── RECORDS FOR THE EXERCISE

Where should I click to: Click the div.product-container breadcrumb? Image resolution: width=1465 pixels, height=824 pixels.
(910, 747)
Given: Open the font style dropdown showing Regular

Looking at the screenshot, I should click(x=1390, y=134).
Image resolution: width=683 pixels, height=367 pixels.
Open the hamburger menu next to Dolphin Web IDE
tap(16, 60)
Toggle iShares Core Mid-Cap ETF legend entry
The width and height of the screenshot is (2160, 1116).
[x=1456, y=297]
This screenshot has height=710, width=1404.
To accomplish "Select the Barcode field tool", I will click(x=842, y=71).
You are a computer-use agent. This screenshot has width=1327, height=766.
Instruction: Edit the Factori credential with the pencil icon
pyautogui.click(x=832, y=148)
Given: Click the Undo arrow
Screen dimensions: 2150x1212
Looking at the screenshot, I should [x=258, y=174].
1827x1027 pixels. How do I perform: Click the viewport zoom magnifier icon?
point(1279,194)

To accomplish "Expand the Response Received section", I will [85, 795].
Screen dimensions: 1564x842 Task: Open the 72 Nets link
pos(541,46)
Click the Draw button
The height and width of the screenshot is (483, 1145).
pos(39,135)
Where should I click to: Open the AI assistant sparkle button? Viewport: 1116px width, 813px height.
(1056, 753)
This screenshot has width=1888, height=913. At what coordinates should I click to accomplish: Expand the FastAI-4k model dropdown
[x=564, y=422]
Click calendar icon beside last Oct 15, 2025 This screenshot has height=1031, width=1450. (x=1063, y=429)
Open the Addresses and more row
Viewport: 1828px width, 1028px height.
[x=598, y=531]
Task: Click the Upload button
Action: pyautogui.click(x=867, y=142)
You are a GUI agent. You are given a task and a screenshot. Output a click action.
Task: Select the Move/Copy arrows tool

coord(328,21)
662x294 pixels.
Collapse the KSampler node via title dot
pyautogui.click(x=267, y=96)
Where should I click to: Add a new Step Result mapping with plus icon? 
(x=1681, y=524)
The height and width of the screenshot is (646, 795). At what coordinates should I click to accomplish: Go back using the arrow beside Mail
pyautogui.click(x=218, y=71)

────

Copy out exactly the lines between the line with "1827x1027 pixels. How" and the last line of the entries, counting both of those lines.

**RESULT OF THE TASK**
1827x1027 pixels. How do I perform: Click the viewport zoom magnifier icon?
point(1279,194)

To accomplish "Expand the Response Received section", I will [85, 795].
Screen dimensions: 1564x842 Task: Open the 72 Nets link
pos(541,46)
Click the Draw button
The height and width of the screenshot is (483, 1145).
pos(39,135)
Where should I click to: Open the AI assistant sparkle button? Viewport: 1116px width, 813px height.
(1056, 753)
This screenshot has width=1888, height=913. At what coordinates should I click to accomplish: Expand the FastAI-4k model dropdown
[x=564, y=422]
Click calendar icon beside last Oct 15, 2025 This screenshot has height=1031, width=1450. (x=1063, y=429)
Open the Addresses and more row
Viewport: 1828px width, 1028px height.
[x=598, y=531]
Task: Click the Upload button
Action: pyautogui.click(x=867, y=142)
You are a GUI agent. You are given a task and a screenshot. Output a click action.
Task: Select the Move/Copy arrows tool

coord(328,21)
662x294 pixels.
Collapse the KSampler node via title dot
pyautogui.click(x=267, y=96)
Where should I click to: Add a new Step Result mapping with plus icon? 
(x=1681, y=524)
The height and width of the screenshot is (646, 795). At what coordinates should I click to accomplish: Go back using the arrow beside Mail
pyautogui.click(x=218, y=71)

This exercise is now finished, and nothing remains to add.